Cova, Lidia / Bossolasco, Patrizia / Armentero, Marie-Therese / Diana, Valentina / Zennaro, Eleonora / Mellone, Manuela / Calzarossa, Cinzia / Cerri, Silvia / Deliliers, Giorgio Lambertenghi / Polli, Elio / Blandini, Fabio / Silani, Vincenzo. ·Department of Neurology and Laboratory of Neuroscience, IRCCS Istituto Auxologico Italiano 20149, Milan, Italy. l.cova@auxologico.it ·Apoptosis · Pubmed #22160861.

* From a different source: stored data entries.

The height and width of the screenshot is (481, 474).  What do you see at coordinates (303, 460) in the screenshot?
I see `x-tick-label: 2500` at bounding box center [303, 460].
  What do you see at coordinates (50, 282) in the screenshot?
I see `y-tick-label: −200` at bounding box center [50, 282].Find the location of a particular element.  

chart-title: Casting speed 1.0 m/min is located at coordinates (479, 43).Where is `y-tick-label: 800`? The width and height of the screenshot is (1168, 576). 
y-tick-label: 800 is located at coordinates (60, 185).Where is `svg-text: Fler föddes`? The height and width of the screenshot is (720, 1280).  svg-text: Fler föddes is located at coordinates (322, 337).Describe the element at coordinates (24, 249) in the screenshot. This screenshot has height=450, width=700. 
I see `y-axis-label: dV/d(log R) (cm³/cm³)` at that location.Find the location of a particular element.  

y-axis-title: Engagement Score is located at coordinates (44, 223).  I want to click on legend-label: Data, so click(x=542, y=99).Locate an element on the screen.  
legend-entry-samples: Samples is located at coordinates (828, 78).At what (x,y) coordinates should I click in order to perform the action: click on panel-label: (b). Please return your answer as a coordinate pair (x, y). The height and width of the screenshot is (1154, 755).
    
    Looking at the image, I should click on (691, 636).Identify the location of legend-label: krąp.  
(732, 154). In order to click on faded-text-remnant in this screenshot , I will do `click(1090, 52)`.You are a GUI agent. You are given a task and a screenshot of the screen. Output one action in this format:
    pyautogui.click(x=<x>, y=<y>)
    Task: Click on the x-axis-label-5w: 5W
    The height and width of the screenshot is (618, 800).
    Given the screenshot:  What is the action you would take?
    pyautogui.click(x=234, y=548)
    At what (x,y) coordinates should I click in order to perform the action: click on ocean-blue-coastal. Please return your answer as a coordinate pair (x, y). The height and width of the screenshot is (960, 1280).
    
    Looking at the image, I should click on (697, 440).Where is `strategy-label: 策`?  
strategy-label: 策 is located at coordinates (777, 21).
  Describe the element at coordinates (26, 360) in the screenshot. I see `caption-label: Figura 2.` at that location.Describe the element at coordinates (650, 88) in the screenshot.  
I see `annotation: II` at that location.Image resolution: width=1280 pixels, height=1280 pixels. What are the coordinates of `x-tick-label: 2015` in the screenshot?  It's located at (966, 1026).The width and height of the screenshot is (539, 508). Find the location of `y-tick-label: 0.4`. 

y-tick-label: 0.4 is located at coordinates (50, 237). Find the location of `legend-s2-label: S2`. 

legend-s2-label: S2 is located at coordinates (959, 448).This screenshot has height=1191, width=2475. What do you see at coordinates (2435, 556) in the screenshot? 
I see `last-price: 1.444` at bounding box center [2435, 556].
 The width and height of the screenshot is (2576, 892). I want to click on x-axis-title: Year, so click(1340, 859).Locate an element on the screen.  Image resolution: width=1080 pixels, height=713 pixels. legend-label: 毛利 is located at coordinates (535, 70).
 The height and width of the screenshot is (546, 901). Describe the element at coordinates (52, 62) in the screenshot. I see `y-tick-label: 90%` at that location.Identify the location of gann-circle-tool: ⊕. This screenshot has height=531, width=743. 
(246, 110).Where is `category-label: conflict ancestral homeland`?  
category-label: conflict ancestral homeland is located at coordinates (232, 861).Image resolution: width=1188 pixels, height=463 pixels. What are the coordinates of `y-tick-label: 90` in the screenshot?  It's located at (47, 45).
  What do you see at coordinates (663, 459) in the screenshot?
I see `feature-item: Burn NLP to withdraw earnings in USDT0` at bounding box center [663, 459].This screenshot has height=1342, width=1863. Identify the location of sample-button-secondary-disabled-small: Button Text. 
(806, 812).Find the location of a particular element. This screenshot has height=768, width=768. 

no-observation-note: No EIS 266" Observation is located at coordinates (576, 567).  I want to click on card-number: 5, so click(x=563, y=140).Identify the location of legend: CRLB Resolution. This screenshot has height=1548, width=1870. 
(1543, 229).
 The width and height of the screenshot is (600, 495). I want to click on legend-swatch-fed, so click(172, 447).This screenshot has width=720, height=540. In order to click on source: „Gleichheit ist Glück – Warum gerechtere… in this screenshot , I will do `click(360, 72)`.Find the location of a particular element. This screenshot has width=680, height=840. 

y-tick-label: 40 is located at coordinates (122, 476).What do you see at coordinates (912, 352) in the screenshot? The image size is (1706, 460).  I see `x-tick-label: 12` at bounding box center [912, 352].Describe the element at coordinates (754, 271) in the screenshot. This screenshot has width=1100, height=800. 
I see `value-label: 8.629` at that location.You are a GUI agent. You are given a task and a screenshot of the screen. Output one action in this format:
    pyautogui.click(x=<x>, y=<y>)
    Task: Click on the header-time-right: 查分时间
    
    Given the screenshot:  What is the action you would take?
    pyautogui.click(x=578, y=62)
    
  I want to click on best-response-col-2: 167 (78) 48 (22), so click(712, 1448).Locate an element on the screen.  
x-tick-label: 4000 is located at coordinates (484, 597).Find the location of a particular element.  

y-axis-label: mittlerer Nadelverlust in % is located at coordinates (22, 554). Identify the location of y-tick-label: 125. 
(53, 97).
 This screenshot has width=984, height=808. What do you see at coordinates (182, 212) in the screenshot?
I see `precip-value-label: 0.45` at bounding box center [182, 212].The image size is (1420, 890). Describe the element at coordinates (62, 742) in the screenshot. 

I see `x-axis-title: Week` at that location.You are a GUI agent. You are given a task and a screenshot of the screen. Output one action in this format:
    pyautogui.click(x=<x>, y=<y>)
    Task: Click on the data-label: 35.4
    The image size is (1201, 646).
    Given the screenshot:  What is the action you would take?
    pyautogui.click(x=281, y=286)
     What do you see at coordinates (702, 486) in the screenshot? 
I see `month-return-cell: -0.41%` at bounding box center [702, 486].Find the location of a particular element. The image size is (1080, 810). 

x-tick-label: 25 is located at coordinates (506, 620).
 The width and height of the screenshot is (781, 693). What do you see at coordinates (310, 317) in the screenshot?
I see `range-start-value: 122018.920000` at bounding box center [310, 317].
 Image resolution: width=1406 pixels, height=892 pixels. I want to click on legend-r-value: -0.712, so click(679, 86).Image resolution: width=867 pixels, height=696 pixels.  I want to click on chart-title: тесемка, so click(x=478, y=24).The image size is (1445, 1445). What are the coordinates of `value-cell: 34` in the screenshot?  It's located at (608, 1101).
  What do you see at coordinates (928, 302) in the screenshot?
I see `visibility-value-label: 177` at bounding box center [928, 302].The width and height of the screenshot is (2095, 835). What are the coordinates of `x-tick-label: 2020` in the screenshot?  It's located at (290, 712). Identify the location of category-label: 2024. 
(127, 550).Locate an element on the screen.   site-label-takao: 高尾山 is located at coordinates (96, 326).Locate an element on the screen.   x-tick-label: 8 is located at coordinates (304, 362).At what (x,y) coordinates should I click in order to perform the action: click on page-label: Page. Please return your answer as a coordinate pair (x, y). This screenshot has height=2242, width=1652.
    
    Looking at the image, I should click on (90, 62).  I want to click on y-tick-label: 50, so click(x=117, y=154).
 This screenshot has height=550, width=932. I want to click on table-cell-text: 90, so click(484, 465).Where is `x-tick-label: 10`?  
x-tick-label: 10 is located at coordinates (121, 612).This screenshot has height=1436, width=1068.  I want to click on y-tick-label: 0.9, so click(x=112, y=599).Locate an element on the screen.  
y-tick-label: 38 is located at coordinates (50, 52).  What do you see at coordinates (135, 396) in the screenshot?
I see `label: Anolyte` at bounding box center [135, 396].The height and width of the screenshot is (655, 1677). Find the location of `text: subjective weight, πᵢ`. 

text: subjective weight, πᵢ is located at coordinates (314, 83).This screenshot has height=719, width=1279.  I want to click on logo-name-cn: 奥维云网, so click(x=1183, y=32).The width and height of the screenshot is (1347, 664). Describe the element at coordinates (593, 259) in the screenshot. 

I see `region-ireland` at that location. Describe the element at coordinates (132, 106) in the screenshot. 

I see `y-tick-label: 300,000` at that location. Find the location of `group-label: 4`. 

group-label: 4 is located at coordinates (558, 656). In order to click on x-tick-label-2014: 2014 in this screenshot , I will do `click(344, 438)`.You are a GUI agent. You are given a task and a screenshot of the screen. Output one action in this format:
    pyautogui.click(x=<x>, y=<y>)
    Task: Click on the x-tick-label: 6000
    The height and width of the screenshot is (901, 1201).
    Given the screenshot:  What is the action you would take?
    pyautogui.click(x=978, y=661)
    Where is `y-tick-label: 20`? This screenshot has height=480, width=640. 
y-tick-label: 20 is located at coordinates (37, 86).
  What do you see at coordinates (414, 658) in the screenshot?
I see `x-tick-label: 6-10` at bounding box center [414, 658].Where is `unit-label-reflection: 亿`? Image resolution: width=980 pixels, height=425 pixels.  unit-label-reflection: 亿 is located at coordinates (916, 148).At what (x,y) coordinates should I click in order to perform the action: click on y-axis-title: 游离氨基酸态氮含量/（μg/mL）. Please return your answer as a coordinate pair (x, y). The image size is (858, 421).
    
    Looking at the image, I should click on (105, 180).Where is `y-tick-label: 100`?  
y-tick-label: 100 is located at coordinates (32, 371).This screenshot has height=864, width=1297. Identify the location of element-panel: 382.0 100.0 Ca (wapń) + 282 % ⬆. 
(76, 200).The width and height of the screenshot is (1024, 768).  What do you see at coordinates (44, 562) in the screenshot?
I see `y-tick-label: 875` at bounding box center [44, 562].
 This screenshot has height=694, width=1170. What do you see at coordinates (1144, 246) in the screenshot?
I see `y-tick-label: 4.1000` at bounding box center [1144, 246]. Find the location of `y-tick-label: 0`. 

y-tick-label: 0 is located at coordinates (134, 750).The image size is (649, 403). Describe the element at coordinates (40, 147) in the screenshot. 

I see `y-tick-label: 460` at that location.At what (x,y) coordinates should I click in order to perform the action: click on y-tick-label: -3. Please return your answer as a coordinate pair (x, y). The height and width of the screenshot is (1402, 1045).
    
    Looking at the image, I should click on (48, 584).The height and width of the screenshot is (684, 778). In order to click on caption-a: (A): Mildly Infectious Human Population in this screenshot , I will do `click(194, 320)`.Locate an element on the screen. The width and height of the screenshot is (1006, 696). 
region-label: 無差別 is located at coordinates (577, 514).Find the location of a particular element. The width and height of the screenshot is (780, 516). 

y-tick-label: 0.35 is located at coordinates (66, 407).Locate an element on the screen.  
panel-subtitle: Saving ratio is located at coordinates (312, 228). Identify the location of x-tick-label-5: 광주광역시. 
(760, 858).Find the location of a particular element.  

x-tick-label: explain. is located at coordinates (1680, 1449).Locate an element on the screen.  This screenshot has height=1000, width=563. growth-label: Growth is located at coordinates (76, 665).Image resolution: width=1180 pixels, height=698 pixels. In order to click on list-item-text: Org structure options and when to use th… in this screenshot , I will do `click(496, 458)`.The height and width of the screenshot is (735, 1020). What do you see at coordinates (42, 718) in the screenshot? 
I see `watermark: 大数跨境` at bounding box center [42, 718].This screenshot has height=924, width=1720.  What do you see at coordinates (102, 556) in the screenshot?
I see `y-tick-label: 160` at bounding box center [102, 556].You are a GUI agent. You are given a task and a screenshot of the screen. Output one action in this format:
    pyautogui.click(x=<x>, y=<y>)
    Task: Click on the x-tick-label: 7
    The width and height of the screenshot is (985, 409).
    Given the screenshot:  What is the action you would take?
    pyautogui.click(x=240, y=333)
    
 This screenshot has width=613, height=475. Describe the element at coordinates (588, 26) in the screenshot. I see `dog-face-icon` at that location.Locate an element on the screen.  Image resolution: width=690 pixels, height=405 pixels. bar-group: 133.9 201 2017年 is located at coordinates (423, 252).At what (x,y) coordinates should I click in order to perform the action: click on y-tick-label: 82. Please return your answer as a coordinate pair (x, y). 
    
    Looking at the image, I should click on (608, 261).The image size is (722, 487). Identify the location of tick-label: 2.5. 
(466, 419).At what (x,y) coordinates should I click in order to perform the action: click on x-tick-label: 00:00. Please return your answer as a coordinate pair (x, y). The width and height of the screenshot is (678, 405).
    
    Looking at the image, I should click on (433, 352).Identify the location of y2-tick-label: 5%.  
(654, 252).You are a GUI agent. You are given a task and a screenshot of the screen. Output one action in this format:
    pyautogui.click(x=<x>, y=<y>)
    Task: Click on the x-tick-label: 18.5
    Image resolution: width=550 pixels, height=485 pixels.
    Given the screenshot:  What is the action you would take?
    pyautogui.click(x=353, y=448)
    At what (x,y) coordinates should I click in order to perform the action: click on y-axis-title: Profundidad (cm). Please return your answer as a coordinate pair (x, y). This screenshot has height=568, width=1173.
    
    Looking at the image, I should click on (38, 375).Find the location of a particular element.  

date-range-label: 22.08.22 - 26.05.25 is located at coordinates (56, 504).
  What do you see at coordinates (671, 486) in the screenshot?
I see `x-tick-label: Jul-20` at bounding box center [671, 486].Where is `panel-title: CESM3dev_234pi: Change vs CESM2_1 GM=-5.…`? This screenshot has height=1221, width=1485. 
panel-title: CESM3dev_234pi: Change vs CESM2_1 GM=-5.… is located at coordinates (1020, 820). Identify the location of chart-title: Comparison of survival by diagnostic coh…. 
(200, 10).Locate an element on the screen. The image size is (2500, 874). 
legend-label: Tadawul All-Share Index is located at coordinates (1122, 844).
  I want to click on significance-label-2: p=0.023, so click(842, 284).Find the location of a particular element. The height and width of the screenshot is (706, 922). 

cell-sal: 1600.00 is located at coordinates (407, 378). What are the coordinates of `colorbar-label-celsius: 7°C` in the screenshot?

ABSTRACT: Stem cell (SC) transplantation represents a promising tool to treat neurodegenerative disorders, such as Parkinson's disease (PD), but positive therapeutic outcomes require elucidation of the biological mechanisms involved. Therefore, we investigated human Mesenchymal SCs (hMSCs) ability to protect murine differentiated Neural SCs (mdNSCs) against the cytotoxic effects of 6-hydroxydopamine (6-OHDA) in a co-culture model mimicking the in vivo neurovascular niche. The internalization of 6-OHDA mainly relies on its uptake by the dopamine active transporter (DAT), but its toxicity could also involve other pathways. We demonstrated that mdNSCs consistently expressed DAT along the differentiative process. Exposure to 6-OHDA did not affect hMSCs, but induced DAT-independent apoptosis in mdNSCs with generation of reactive oxygen species and caspases 3/7 activation. The potential neuroprotective action of hMSCs on mdNSCs exposed to 6-OHDA was tested in different co-culture conditions, in which hMSCs were added to mdNSCs prior to, simultaneously, or after 6-OHDA treatment. In the presence of the neurotoxin, the majority of mdNSCs acquired an apoptotic phenotype, while co-cultures with hMSCs significantly increased their survival (up to 70%) in all conditions. Multiplex human angiogenic array analysis on the conditioned media demonstrated that cytokine release by hMSCs was finely modulated. Moreover, sole growth factor addition yielded a similar neuroprotective effect on mdNSCs. In conclusion, our findings demonstrate that hMSCs protect mdNSCs against 6-OHDA neurotoxicity, and rescue cells from ongoing neurodegeneration likely through the release of multiple cytokines. Our findings provide novel insights for the development of therapeutic strategies designed to counteract the neurodegenerative processes of PD.